Segre dieci anni dopo, il mondo è altrove ma Chioggia è sempre Li

MANTOVA. Applausi, aneddoti e qualche goccia di pioggia che non ha distratto l’attenzione del pubblico: così, in sintesi, l’anteprima del MantovaFilmFest (in programma dal 18 al 22), nel chiostro del Campiani insieme ad Andrea Segre. Il regista veneto è tornato a Mantova per presentare agli spettatori il suo esordio “Io sono Li” a dieci anni dalla vittoria del festival. Due lustri dopo, molte cose sono cambiate, sia nella Chioggia del film che nel resto del mondo. Ma tante altre sono rimaste in un certo senso immutate: «L’Osteria Paradiso, dove si svolge gran parte della vicenda, è ancora aperta – ha raccontato Segre – Oggi ci lavorano i figli della signora che conobbi io quando ebbi l’idea del film: essendo nati in Italia, parlano perfettamente in italiano, anzi in veneto. Sono cinesi e chioggiotti a tutti gli effetti. Questo ci dà il senso della progressiva e inevitabile trasformazione sociale dei nostri territori».

Trasformazione che è anche nella percezione: «Quando il film fu realizzato, la Cina era ancora considerata un paese di grande povertà da cui molti se ne andavano – ha ricordato Segre – Oggi la Cina è sulla mappa come una grande potenza economica, forse la più grande in assoluto, e nessuno si stupisce di questo». “Io sono Li” riunisce un gruppo di attori variegato ma dalla chimica sorprendente: «Capita spesso che un regista sviluppi un’affinità creativa con uno o più attori, e quindi cerchi di coinvolgerli in più progetti. Nel mio caso, si tratta della banda di attori veneti Battiston, Citran, Paolini, Pennacchi. A loro si sono aggiunti due grandi interpreti internazionali, che in Italia conosciamo poco. Zhao Tao è una star del cinema d’autore in patria, Rade Šerbedžija ha recitato per Kubrick, John Woo, Eastwood… La cosa divertente è che Zhao non parlava altro che mandarino, mentre Rade parla venti lingue, tutte male. Le riunioni del cast erano una vera e propria babele».

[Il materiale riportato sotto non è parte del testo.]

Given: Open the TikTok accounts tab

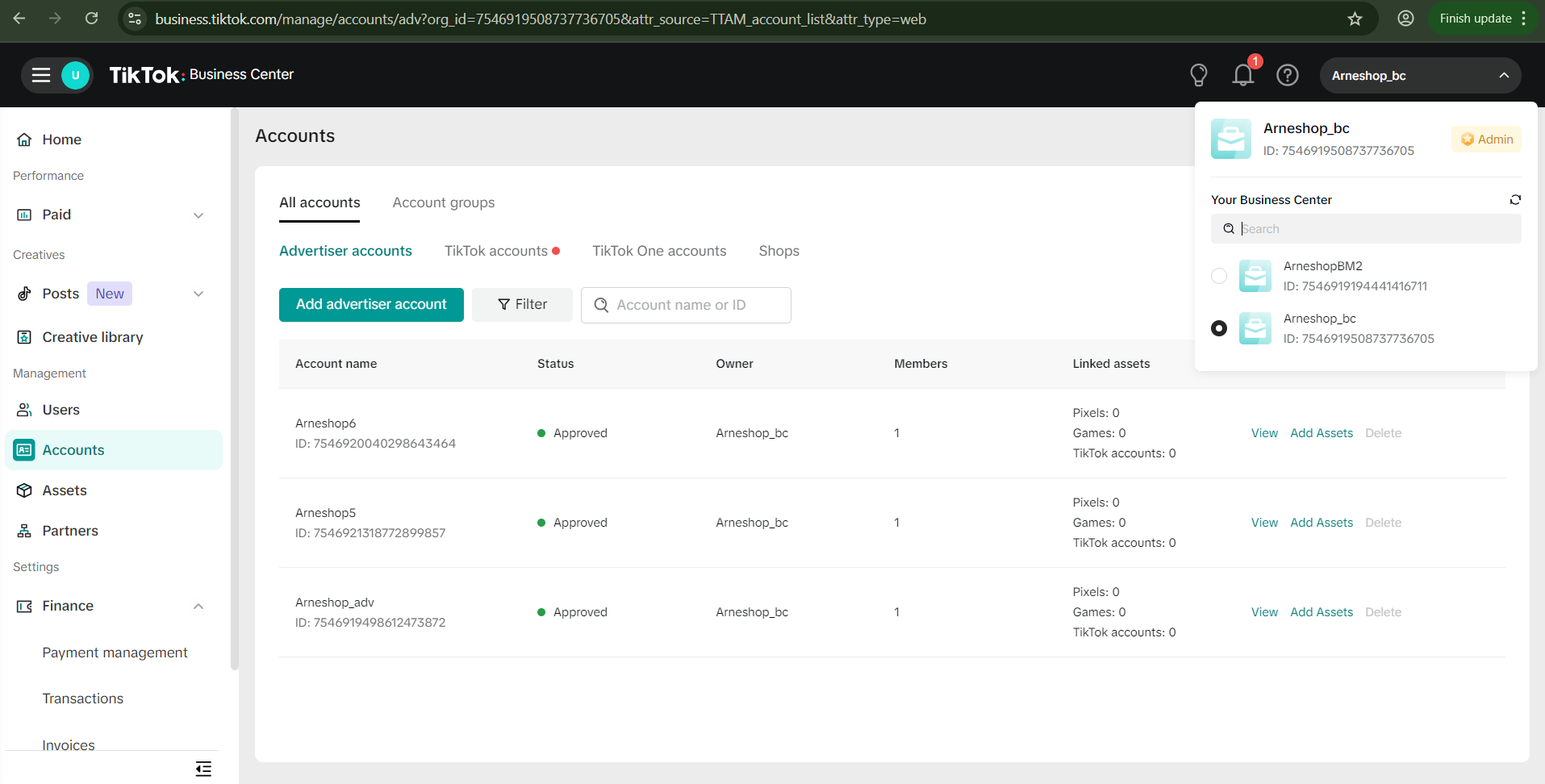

Sull’idea del film: «All’Osteria Paradiso andavo ogni volta che tornavo a Chioggia dai nonni. Un giorno dietro al bancone apparve questa donna cinese. Mi colpì l’idea di due mondi così distanti, quello dei pescatori habitué dell’osteria e quello della barista catapultata lì senza sapere una parola di italiano, costretti a incontrarsi e trovare un modo di comunicare. Tornato a casa, buttai giù una pagina. Era il 2006. Cinque anni dopo, giravamo il film».